7. Fight Club (directed by David Fincher)
To say that this movie and the book it was based on had an impact on my young angsty self is an understatement. Although I infinitely prefer the book to the movie adaptation, this movie still colors the way I see movies today. Why can’t every movie have a scene where Edward Norton is hugged by Meatloaf sporting fake bitch tits? Pure cinematic pleasure right there.
6. South Park: Bigger, Longer, and Uncut (directed by Matt Stone and Trey Parker)
Do you remember a time when South Park was still socially relevant? It was the best time in our lives, there is no doubt. This movie encapsulates why I and so many kids my age was drawn to this provocative television series: inappropriate jokes. Everything from Stan going on a quest to find the clitoris to them finding Cartman’s mom on German poop porn website was all made to shock your mother. And that was just fine for me.
5. Dogma (directed by Kevin Smith)
Oooh. I am getting serious nostalgia waves with this movie.
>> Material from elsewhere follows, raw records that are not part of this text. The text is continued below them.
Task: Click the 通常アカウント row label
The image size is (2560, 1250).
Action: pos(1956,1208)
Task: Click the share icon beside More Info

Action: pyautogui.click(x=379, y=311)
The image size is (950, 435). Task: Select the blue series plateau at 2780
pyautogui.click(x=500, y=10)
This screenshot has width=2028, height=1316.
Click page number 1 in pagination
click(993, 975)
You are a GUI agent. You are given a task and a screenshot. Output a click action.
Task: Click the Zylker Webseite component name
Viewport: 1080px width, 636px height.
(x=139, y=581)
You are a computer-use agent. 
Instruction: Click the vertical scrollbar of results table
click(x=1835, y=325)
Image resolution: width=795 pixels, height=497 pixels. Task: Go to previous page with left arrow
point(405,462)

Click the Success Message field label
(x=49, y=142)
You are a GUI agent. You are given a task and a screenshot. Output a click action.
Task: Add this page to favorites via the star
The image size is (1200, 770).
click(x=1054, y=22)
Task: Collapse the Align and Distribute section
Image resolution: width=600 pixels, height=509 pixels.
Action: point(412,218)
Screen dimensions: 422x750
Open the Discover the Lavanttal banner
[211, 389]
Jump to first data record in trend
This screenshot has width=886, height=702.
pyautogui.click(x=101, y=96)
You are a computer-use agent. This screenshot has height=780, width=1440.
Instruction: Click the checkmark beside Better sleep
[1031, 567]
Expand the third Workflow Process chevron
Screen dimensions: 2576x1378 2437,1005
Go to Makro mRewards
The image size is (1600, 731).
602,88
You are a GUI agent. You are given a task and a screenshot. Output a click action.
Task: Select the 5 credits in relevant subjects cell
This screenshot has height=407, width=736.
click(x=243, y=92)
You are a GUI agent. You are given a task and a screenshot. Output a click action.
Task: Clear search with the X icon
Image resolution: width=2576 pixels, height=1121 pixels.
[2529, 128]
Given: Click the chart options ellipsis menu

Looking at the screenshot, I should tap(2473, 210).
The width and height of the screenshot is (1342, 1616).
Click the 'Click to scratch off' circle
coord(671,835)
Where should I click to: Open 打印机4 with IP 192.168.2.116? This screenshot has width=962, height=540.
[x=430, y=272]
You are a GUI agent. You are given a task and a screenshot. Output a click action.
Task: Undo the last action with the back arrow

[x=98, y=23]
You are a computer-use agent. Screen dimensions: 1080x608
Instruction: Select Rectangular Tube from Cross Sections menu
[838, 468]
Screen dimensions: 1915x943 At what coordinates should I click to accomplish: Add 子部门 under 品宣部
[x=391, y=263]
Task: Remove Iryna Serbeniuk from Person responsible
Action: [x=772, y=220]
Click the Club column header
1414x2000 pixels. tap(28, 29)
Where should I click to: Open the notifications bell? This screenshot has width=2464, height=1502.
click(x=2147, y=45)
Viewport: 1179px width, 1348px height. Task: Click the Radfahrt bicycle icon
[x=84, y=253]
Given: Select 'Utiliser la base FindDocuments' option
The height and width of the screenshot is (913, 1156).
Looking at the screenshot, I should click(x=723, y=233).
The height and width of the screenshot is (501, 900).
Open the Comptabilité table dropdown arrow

For a young me who was just discovering what she felt about the religion she was born into, Dogma spoke to me in a fundamental way. It gave me a funny way to question my own religion. For that alone I am thankful. But I am also thankful for him introducing me to Alan Rickman, George Carlin, and Buddy Jesus. If only he would make another movie as funny and fun as this one was.
4. Office Space (directed by Mike Judge)
I think I owe my general distaste of corporate jobs to this movie. I used to watch Ron Livingston’s character exact revenge on his dubious boss with glee every time it came on cable. The scene where they beat a fax machine with baseball bats while gangster rap plays on the soundtrack is pure genius.
3. Being John Malkovich (directed by Spike Jonze)
This was the first Spike Jonze movie I ever saw. What a way to be introduced to a new director. This movie is one big mind trip, but it is also an infinitely interesting one. Jonze is the master of rooting surreal images into real life. So the fact that these people enter into Malkovich’s head and have sex with their partners through this doppelgänger is completely believable in this universe.
2. Topsy-Turvy (directed by Mike Leigh)
I want to live within the universe of this film. It feels so lived in and real due to the way Leigh works with actors and the high-caliber he is able to attract. Jim Broadbent has never been as great as he is in this portrayal of Gilbert, one half of the famous team Gilbert and Sullivan who wrote successful plays in England in the mid-1800s. This is a movie I can watch on repeat and never get tired of it. Why isn’t Mr. Broadbent my grandpa?
1. Iron Giant (directed by Bird)
The Iron Giant is a simple, sweet movie that is just as perfect for adults as it is for children. About a boy who befriends a robot, it is a story that will live on forever and one that will touch the hearts of everyone that sees it. It is a perfect animated film.